Эпикур, в мнении толпы презренный, на суд великих умов возвышенный философ, посылал письма только двум-трем людям: Идоменею, Полиэну и Метродору; почти то же — Цицерон: Бруту, Аттику и своим Цицеронам, то есть брату и сыну; Сенека не писал, почитай, никому, кроме Луцилия. Ясное и заведомо успешное дело — писать, зная душу собеседника, привыкнув к складу его ума, помня, что тому важно слышать, что тебе пристало говорить. Мне такое было недоступно.

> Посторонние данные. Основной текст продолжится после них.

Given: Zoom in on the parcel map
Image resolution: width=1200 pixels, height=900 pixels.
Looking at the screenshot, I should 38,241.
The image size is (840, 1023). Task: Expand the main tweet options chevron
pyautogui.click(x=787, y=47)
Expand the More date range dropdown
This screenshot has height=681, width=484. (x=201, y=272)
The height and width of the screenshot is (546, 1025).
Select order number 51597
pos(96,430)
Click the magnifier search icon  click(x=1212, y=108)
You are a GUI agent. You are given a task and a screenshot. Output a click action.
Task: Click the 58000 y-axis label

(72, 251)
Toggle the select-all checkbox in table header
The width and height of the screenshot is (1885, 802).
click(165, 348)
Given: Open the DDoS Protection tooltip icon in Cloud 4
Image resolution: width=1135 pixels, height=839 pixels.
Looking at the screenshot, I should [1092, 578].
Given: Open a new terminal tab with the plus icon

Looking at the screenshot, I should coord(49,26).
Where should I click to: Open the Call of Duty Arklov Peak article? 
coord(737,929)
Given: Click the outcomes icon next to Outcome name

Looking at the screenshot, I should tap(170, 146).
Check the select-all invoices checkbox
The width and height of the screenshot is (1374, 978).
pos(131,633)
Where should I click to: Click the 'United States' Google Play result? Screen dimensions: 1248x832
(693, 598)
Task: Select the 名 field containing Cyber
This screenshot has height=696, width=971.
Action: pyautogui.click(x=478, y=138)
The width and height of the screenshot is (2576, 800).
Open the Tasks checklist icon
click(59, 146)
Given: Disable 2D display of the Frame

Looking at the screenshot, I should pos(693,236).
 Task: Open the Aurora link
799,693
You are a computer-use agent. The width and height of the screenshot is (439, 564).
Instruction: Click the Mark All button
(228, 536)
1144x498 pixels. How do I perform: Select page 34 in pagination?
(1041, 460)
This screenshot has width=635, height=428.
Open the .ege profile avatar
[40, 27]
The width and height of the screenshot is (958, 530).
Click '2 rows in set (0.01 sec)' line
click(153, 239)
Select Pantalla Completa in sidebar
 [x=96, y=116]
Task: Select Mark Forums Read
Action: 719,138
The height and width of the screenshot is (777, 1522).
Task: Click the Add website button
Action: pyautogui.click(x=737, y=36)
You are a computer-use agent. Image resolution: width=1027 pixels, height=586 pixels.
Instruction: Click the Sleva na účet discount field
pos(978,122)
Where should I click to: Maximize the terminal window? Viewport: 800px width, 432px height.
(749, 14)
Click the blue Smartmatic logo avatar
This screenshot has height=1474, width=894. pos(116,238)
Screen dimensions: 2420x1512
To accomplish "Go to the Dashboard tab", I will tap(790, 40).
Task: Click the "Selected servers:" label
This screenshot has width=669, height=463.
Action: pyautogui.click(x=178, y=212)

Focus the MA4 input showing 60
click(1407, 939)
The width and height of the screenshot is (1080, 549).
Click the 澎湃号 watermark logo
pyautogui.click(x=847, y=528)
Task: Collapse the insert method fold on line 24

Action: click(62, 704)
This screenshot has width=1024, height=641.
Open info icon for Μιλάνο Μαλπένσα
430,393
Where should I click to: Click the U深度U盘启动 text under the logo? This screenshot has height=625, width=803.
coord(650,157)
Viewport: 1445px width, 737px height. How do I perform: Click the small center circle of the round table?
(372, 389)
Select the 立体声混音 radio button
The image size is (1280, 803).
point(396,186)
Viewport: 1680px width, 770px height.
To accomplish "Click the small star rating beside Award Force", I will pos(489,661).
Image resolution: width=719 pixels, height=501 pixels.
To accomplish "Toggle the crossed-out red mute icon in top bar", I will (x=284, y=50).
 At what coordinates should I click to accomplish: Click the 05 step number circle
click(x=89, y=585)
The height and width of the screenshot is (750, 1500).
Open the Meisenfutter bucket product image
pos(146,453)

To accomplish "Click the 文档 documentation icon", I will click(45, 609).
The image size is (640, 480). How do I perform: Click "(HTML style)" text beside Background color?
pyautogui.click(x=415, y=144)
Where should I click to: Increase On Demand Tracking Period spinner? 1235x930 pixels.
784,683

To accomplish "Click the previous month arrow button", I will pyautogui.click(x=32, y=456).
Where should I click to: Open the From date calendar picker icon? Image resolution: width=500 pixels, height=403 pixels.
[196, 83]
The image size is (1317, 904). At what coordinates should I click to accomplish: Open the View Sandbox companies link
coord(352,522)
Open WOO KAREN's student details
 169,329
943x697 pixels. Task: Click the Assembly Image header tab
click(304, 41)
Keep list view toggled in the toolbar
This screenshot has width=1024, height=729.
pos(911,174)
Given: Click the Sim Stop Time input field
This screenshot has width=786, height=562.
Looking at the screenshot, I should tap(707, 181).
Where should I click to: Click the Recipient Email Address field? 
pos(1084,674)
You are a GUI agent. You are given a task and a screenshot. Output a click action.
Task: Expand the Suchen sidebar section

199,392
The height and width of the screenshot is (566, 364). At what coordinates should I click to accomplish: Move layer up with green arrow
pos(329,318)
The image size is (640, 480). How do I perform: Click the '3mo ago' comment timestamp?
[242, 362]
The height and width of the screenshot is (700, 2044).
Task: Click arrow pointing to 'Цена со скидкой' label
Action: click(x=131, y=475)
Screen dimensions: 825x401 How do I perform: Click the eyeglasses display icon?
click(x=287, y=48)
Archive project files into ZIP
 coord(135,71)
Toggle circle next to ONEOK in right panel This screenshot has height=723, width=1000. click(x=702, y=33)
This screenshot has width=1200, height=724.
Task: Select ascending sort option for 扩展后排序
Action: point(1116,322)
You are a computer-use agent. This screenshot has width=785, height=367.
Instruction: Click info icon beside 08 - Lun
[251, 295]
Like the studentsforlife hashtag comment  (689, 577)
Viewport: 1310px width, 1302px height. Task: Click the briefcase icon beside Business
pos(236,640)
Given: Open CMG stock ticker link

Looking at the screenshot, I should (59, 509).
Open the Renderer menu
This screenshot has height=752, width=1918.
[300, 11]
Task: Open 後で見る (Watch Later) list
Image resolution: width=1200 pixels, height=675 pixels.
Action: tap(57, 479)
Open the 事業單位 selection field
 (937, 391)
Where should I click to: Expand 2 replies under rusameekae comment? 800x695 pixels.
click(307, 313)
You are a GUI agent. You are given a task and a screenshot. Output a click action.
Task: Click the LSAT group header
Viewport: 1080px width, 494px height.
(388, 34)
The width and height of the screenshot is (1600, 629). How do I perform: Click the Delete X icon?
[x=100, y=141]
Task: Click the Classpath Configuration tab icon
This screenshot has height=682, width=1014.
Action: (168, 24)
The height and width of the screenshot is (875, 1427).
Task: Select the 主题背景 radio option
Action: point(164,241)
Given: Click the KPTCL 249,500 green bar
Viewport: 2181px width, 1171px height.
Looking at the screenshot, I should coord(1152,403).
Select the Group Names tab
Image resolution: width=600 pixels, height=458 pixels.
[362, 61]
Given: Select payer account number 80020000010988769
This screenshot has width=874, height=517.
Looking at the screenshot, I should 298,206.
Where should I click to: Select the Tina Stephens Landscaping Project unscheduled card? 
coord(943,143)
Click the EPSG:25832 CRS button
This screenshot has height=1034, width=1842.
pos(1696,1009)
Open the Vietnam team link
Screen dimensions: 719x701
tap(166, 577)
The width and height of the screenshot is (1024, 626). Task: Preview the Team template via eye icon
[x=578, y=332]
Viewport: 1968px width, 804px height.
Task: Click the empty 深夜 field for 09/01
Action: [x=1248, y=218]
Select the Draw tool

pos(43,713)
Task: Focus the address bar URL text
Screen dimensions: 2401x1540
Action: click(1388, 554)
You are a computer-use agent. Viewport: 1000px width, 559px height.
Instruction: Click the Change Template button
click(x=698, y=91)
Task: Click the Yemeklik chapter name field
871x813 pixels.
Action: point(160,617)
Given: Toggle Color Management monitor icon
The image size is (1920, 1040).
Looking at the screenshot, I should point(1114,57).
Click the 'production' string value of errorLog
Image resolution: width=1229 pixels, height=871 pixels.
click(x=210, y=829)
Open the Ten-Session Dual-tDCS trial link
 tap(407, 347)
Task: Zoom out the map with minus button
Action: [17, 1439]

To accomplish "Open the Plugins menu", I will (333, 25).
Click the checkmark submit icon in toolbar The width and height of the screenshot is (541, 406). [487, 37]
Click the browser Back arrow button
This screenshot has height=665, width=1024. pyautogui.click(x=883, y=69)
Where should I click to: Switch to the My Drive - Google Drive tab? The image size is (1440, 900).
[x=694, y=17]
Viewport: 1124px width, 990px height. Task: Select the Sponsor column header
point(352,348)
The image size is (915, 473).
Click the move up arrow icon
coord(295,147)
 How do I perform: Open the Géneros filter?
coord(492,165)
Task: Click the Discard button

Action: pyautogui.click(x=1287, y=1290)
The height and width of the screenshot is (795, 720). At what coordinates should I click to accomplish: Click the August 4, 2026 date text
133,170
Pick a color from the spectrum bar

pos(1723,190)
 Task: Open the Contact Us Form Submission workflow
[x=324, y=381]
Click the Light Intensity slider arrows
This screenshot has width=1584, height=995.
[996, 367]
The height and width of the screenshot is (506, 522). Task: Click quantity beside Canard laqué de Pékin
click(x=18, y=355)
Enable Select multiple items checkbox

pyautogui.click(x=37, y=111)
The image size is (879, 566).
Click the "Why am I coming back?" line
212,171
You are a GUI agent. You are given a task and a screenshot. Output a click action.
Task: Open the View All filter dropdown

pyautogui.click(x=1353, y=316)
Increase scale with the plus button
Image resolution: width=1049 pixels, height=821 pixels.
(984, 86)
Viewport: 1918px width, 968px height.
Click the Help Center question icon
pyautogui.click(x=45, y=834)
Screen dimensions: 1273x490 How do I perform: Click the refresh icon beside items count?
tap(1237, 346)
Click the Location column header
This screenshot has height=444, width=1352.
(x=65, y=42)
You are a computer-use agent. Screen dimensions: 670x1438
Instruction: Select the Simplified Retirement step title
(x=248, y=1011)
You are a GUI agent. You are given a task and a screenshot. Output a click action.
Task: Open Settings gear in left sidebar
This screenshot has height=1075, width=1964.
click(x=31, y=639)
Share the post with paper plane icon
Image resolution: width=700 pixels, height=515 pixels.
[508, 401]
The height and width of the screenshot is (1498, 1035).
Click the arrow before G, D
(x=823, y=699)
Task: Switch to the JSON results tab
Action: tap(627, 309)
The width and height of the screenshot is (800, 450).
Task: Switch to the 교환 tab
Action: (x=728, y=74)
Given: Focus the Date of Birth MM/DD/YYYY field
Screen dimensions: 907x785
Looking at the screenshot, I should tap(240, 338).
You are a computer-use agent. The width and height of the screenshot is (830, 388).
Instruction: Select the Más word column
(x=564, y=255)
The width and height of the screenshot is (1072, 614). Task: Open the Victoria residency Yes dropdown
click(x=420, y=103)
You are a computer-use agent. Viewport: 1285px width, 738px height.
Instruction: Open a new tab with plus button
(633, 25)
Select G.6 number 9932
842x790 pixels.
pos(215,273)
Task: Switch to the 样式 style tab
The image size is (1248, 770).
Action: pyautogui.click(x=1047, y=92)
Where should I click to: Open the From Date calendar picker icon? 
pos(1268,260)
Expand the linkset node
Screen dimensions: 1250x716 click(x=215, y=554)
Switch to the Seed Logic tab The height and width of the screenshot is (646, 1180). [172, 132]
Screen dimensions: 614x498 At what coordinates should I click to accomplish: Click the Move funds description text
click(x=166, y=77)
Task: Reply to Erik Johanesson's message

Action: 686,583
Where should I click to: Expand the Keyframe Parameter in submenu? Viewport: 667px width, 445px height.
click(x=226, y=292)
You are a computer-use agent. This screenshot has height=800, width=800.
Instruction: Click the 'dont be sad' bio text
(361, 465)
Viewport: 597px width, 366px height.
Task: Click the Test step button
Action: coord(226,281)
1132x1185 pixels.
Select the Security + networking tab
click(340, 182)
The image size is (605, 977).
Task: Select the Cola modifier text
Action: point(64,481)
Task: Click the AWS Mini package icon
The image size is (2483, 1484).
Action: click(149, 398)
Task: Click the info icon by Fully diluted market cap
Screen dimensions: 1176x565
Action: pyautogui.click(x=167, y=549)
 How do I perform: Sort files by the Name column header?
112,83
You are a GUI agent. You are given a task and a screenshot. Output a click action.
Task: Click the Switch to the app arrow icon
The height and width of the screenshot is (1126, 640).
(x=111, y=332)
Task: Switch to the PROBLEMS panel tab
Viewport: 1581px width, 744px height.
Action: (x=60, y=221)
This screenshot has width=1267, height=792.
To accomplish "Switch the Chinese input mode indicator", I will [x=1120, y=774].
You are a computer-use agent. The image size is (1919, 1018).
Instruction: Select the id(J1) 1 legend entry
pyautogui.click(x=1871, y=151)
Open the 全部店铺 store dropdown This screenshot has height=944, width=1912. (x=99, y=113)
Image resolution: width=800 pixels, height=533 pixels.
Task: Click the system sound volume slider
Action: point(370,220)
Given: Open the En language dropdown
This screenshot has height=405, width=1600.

Почти вся моя жизнь до сих пор проходила в скитаниях. Сравниваю свои блуждания с Одиссеевыми; будь блеск имени и подвигов одинаковым, его странствия не оказались бы ни продолжительнее, ни длиннее моих. Он ушел из стен отечества уже пожившим, а хоть ничто вообще ни в каком возрасте не продолжительно, в старости все делается особенно кратким. Я, родившись в семье изгнанников, в изгнании появился на свет — с такими муками для матери и с такой опасностью для себя, что не только повивальные бабки, но и врачи долго считали ее бездыханной; так мои бедствия начались еще прежде моего рождения, и на самый порог жизни я пришел под крылом смерти. Свидетель тому — небесславный город Италии Ареццо, где вместе со многими достойными людьми нашел себе прибежище мой изгнанный из отечества отец. Оттуда я был увезен на седьмом месяце жизни и носим по всей Тоскане десницею одного крепкого молодца, который — как сладко мне вспоминать вместе с тобой о своих ранних тяготах и тревогах! — обернув меня в плат, словно Метаб Камиллу, и подвесив на сучковатую дубину, таскал в таком положении, чтобы не помять младенческое тело. При переходе через реку Арно он свалился с оступившейся лошади и сам чуть не погиб в сильном потоке, спасая доверенную ему ношу. Конец тосканских блужданий, Пиза; оттуда снова семи лет от роду я был отторжен и морским путем вывезен в Галлию, причем недалеко от Марселя под налетевшим студеным северным ветром пережил кораблекрушение и едва не был отозван назад от самых ворот новой жизни.
Только куда я несусь, забыв, о чем начал говорить? Так вот, неудивительно, что с тех пор до сего дня у меня или совсем не было возможности осесть и передохнуть, или таковая очень редко выдавалась; и сколько среди скитаний я пережил бед и тревог, никто после меня не знает лучше, чем ты. Захотелось вспомнить об этом только ради напоминания тебе, что я среди бед родился и среди бед состарился, — если точно уже состарился и мне не припасено на остаток дней что-то еще худшее. — Поистине все эти, хоть и общие для вступающих в здешнюю жизнь, вещи — ведь жизнь человеческая на земле не просто воинское служение, а бой, — для разных людей все-таки разные, род битвы далеко не одинаков, и пусть любому тяжело, на каждого ложится очень неодинаковый груз.
Вернусь к делу. Среди жизненных бурь ни в одной пристани не бросая якорь подолгу, я нажил себе не знаю сколько истинных друзей, — их и распознать трудно, и вообще они крайне редки, — но зато бесчисленное множество знакомых. Писать мне приходилось поэтому многим людям, далеко отстоящим друг от друга строем души и положением и настолько несхожим между собой, что сейчас при перечитывании мне кажется, будто иногда я говорил противоположные вещи. Всякий, с кем в жизни случалось подобное, признает, что противоречить себе мне было прямо-таки необходимо. Первая забота пишущего — смотреть, кому пишешь; тогда сразу понятно, и что, и как писать, и прочие обстоятельства. По-разному надо говорить с сильным человеком и с робким, с неопытным юношей и с исполнившим долг жизни старцем, с купающемся в изобилии и с бедствующим, с ученым, сияющим образованностью и умом, и с человеком, который тебя не поймет, если заведешь речь о чем повозвышенней: бесчисленны породы людей, умы несхожи, как лица, и если даже желудок одного и того же человека не всегда просит одной и той же пищи, тем более ум не должен всегда питаться одним и тем же стилем. Работа двойная: понять, что за человек тот, кому хочешь писать, и в каком состоянии он будет, читая то, что ты решил ему писать.